Search and highlight text in PDF in a server application.

Aaron_Gravesdale · January 17, 2009, 12:01am

Q: I would like to search and highlight PDF based on user input. For
example:

1) do a word/phrase search through an entire pdf. For instance, I
want to know on which pages the phrase "game theory" appears in a
given PDF. I want to show those pages on which the phrase appears on
a web page.

2) once I find the pages that have the phrase "game theory" the user
will choose a page (let's say page 5) on which the phase appears. We
want to now highlight all instances of "game theory" on that page in
yellow, and then:

3) turn that highlighted pdf page into an image and show the image on
the web page

Please let me know if I can use PDFNet (http://www.pdftron.com/net)
for this task.
----
A: PDFNet SDK can be used to implement search and highlight on PDF
documents.

For text search you could use 'pdftron.PDF.TextExtractor' class as
shown in TextExtract sample project (http://www.pdftron.com/net/
samplecode.html#TextExtract). Besides finding specific words
TextExtract will return positioning information (bounding box), style,
and other properties for each word/character. This information can be
used to highlight text

To convert (highlighted) PDF pages to JPEG (or other image formats)
you could use PDFDraw class as shown in PDFDraw sample (http://
www.pdftron.com/net/samplecode.html#PDFDraw).

We have many clients how have implemented this type of solution using
PDFNet.

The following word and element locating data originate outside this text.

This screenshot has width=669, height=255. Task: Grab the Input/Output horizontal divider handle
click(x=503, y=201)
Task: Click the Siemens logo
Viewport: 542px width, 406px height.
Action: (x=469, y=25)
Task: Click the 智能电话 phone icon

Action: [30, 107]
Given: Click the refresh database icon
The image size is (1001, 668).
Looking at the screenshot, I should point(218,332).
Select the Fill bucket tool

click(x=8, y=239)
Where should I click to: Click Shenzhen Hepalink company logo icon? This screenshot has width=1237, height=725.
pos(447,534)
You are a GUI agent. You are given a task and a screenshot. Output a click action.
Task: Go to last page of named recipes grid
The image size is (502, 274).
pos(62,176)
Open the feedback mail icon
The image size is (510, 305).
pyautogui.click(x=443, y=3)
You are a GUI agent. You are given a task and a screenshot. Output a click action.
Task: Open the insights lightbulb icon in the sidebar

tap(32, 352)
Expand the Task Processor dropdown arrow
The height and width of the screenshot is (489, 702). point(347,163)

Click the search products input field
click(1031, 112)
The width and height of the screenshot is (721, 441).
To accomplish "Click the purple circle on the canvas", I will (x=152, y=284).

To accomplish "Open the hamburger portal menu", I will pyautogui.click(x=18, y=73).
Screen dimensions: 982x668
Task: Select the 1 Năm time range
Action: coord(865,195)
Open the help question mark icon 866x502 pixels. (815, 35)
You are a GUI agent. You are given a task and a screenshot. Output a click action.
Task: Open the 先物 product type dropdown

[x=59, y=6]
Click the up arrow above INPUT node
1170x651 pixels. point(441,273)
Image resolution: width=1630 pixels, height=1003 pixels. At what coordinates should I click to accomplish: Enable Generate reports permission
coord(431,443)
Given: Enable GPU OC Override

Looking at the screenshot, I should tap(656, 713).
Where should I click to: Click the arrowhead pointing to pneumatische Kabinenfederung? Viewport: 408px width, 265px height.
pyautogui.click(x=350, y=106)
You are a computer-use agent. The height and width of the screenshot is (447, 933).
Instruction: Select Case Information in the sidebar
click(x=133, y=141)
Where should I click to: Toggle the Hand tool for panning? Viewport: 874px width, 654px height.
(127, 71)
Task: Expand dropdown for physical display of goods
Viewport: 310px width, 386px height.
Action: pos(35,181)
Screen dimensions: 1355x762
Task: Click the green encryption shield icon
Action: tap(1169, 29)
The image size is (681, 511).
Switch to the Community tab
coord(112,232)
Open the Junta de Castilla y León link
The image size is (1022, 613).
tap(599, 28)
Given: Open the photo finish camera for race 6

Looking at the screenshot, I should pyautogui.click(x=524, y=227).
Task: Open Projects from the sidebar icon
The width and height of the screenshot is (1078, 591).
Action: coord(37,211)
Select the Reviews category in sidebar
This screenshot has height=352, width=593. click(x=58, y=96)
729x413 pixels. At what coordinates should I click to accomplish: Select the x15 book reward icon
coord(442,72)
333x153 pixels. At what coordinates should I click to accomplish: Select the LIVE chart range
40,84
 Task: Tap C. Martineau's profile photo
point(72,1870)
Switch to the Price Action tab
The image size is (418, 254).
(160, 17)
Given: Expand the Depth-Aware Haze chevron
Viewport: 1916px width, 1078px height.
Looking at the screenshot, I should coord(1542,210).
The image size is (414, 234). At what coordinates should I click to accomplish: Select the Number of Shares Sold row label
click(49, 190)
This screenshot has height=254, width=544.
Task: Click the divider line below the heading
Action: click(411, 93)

As a starting point you may want to use the sample code
provided in the following article:
C#: http://groups.google.com/group/pdfnet-sdk/browse_thread/thread/4625f9567d1b34be/09b32d05716996fd
JAVA: http://groups.google.com/group/pdfnet-sdk/browse_thread/thread/d078562409fdced1/40fb134228fb0c48
http://groups.google.com/group/pdfnet-sdk/browse_thread/thread/384aa4ccf6f91103/ed3799a06e3edb16

If you are looking for a stand-alone PDF viewer component for
interactive search and highlighting you may want to take a look at
pdftron.PDF.PDFView class (see http://www.pdftron.com/net/samplecode.html#PDFView).
PDFView class has built-in text search and highlighting.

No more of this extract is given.